[Aim of the task]
From the entries below, reproduce exactly the line containing "Switch to GPT-2 (XL) model", the line containing "This screenshot has width=1760, height=946.", and every line in between, with nothing added.
==== Exercise input ====
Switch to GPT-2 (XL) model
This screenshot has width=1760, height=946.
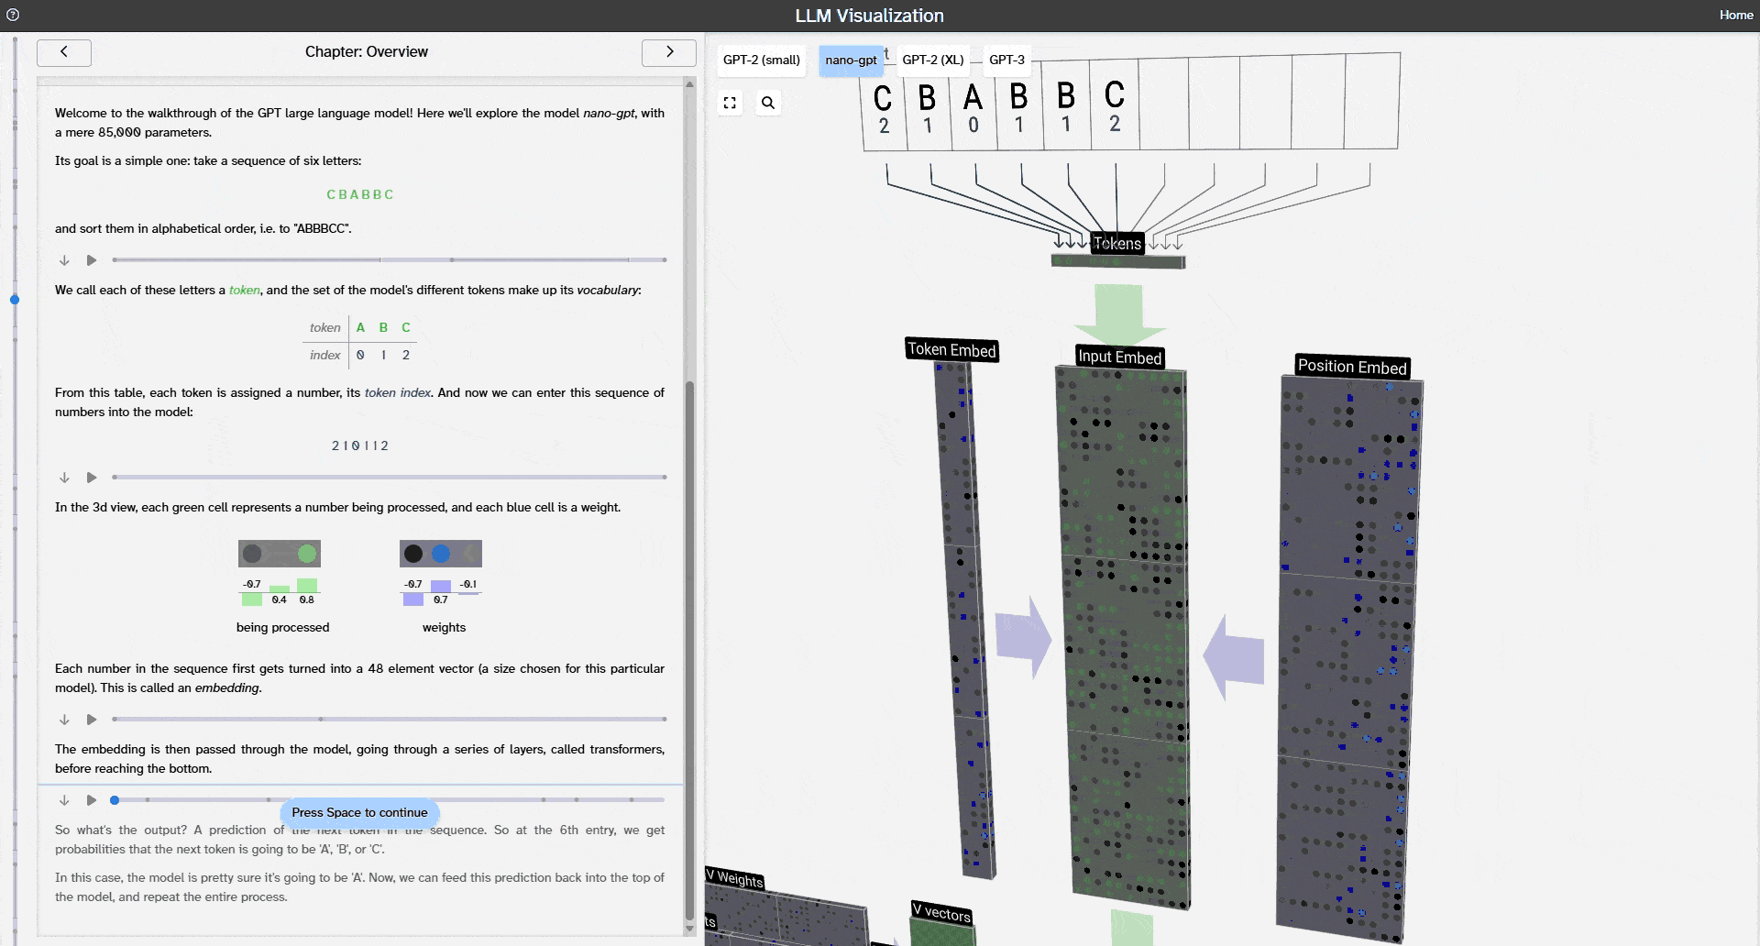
====
==== Exercise input ====
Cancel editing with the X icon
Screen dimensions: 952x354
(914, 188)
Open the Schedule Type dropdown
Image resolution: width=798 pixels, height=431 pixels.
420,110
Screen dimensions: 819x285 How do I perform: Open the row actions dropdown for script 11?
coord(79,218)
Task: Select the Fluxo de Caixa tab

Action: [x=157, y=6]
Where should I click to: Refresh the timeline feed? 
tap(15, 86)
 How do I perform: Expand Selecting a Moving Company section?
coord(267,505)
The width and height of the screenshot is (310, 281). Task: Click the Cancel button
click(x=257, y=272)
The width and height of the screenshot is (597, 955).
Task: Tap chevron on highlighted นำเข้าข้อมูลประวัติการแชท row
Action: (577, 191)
====
==== Exercise input ====
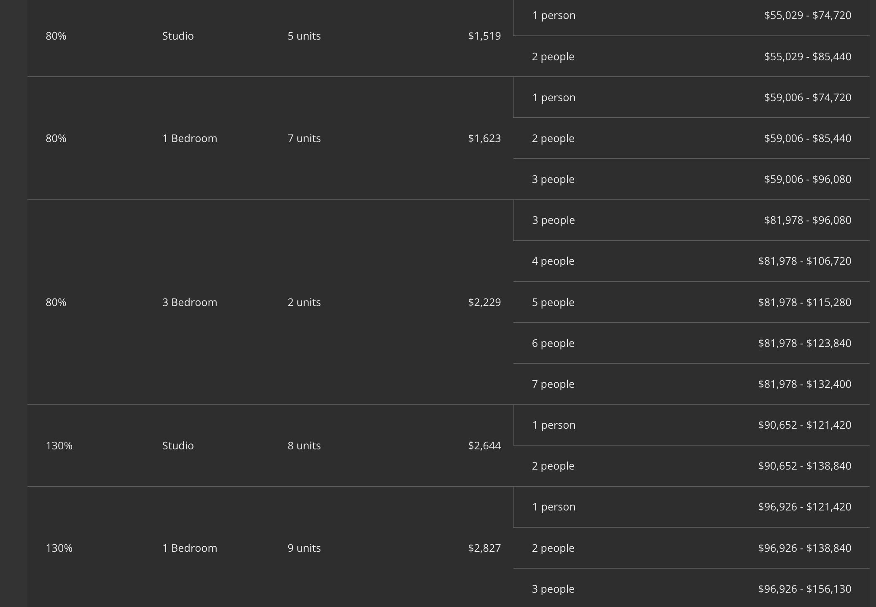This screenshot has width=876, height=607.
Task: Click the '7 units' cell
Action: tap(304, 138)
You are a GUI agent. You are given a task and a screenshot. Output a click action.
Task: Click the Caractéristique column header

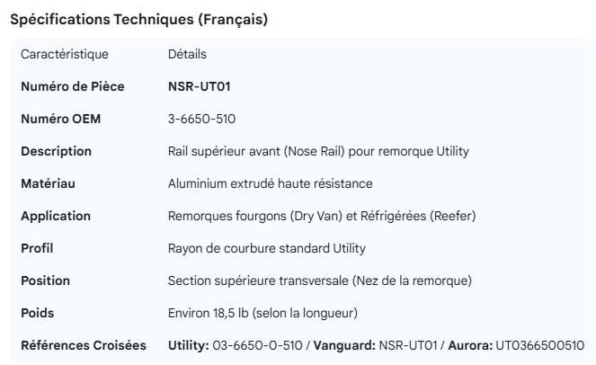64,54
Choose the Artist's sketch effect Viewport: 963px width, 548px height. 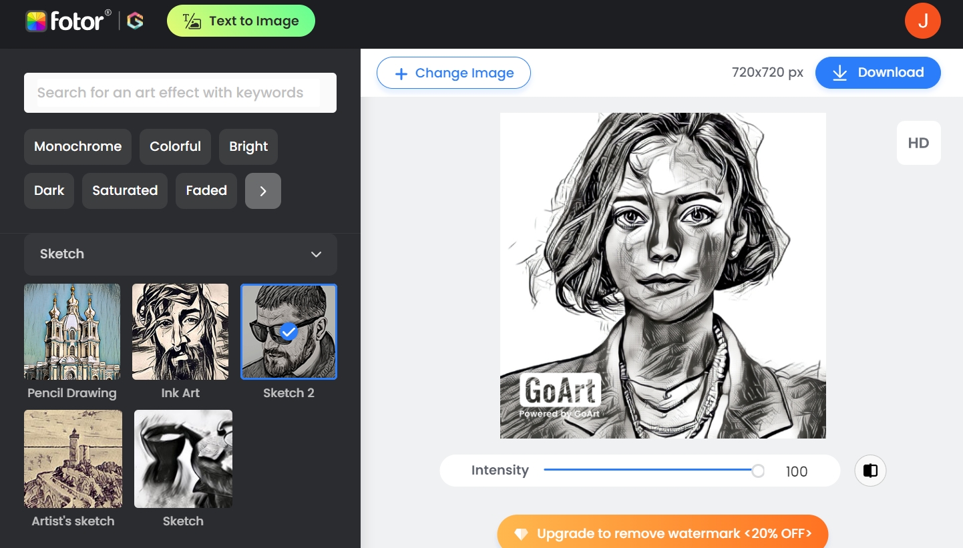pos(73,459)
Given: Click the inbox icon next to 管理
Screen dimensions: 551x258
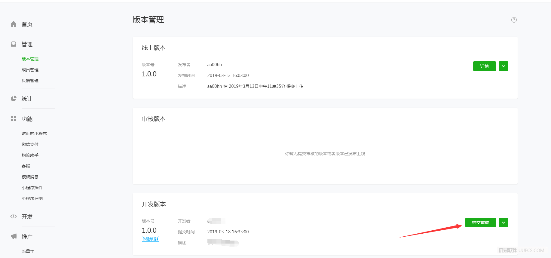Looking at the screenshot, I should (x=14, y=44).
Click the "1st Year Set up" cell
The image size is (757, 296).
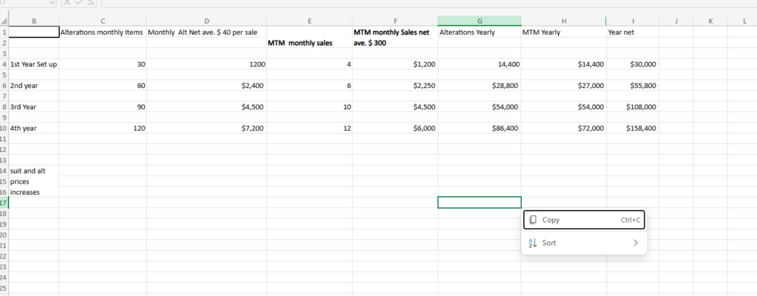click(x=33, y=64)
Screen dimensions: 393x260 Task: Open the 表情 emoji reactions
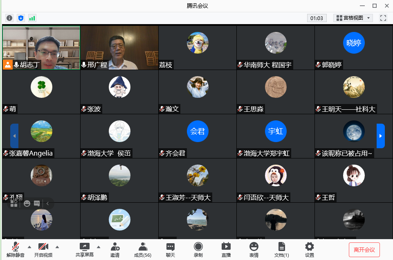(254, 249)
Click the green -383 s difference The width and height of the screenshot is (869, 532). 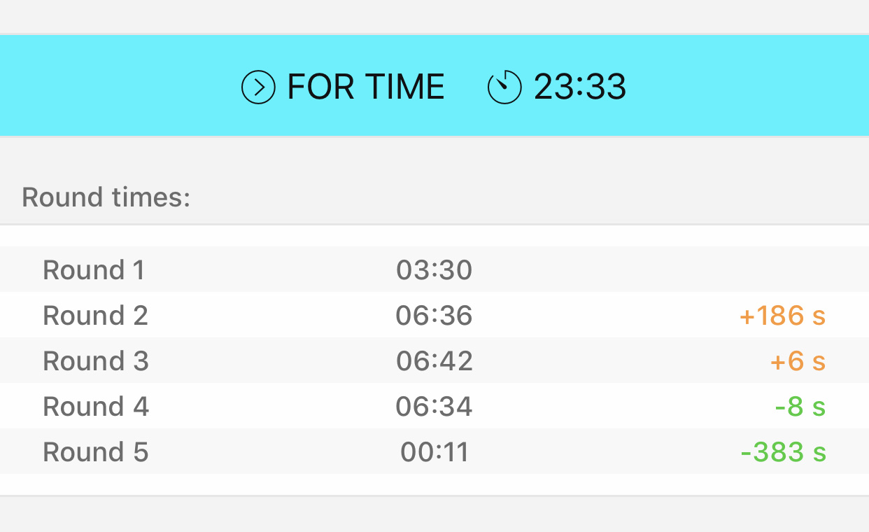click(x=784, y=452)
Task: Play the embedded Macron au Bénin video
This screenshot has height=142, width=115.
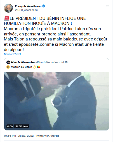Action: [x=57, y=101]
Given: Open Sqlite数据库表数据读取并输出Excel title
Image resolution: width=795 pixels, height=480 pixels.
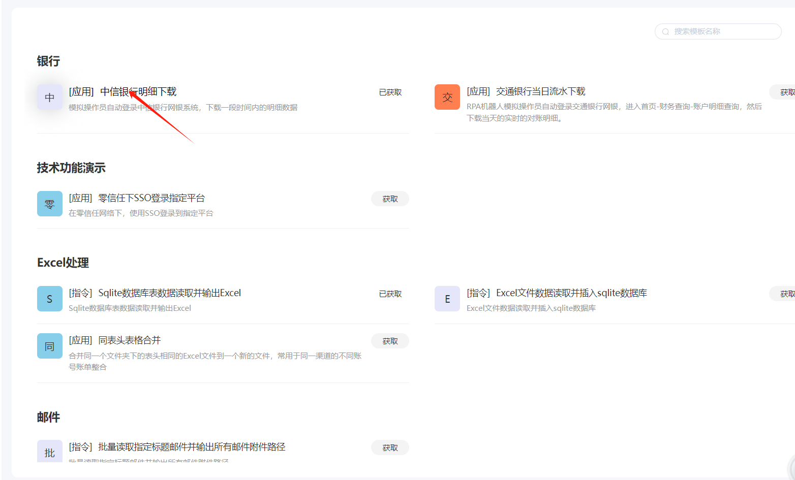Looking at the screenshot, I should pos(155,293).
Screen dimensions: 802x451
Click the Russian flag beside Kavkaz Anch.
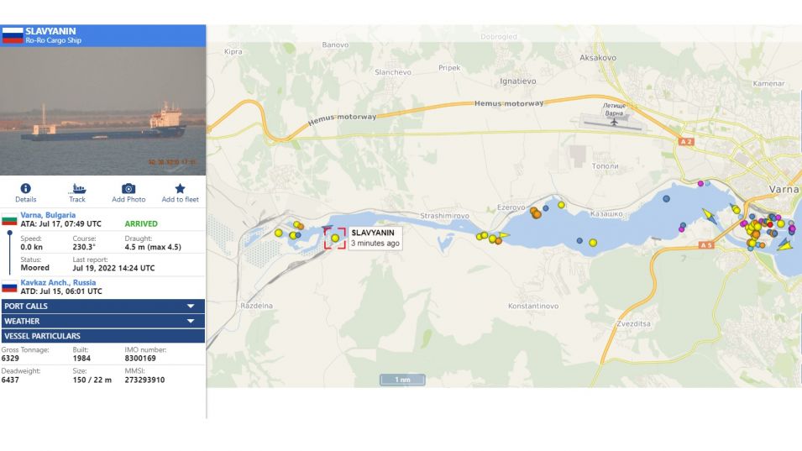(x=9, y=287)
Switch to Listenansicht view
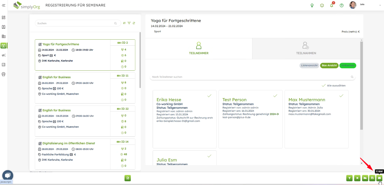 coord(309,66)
====
[Exercise result]
Switch to GPT-2 (XL) model
This screenshot has width=1760, height=946.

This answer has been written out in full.